■ INPUT RECORDS

***

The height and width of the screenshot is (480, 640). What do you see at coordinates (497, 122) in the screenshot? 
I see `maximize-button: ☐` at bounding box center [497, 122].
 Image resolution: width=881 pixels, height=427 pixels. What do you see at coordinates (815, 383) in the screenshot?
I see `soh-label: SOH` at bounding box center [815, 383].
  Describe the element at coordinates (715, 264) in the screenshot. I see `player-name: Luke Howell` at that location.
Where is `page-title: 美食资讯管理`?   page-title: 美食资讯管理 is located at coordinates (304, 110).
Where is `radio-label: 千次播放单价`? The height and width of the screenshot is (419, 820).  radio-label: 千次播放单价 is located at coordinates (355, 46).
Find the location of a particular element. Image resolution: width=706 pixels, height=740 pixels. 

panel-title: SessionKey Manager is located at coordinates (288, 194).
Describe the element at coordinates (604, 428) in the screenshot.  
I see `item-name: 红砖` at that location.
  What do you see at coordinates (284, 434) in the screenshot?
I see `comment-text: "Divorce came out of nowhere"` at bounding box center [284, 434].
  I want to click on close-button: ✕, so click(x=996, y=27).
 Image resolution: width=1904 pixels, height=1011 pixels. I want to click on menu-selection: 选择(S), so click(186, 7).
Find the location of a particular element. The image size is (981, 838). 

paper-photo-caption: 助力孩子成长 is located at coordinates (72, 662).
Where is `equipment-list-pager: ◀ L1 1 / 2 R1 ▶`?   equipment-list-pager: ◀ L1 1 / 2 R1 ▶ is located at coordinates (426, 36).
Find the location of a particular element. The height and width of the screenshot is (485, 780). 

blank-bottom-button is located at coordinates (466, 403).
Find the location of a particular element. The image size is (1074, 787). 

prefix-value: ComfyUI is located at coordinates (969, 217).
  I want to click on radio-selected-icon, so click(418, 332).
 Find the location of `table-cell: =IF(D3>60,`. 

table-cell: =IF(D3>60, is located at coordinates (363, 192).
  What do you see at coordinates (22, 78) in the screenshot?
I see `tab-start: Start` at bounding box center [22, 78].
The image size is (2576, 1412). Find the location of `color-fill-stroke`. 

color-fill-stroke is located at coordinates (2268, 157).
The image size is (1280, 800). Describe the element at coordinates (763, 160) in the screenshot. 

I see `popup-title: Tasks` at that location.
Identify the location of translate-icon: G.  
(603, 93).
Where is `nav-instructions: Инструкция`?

***

■ WORK INSTRUCTIONS
Starting at the line of the records above that contains "I want to click on close-button: ✕, so" and ending at the line that contains "blank-bottom-button is located", put each nonblank line into a Markdown table with the columns Row and Line, where Row is the row number. Include both end lines.

■ TASK OUTPUT
| Row | Line |
|---|---|
| 1 |   I want to click on close-button: ✕, so click(x=996, y=27). |
| 2 |  Image resolution: width=1904 pixels, height=1011 pixels. I want to click on menu-selection: 选择(S), so click(186, 7). |
| 3 | Find the location of a particular element. The image size is (981, 838).  |
| 4 | paper-photo-caption: 助力孩子成长 is located at coordinates (72, 662). |
| 5 | Where is `equipment-list-pager: ◀ L1 1 / 2 R1 ▶`?   equipment-list-pager: ◀ L1 1 / 2 R1 ▶ is located at coordinates (426, 36). |
| 6 | Find the location of a particular element. The height and width of the screenshot is (485, 780).  |
| 7 | blank-bottom-button is located at coordinates (466, 403). |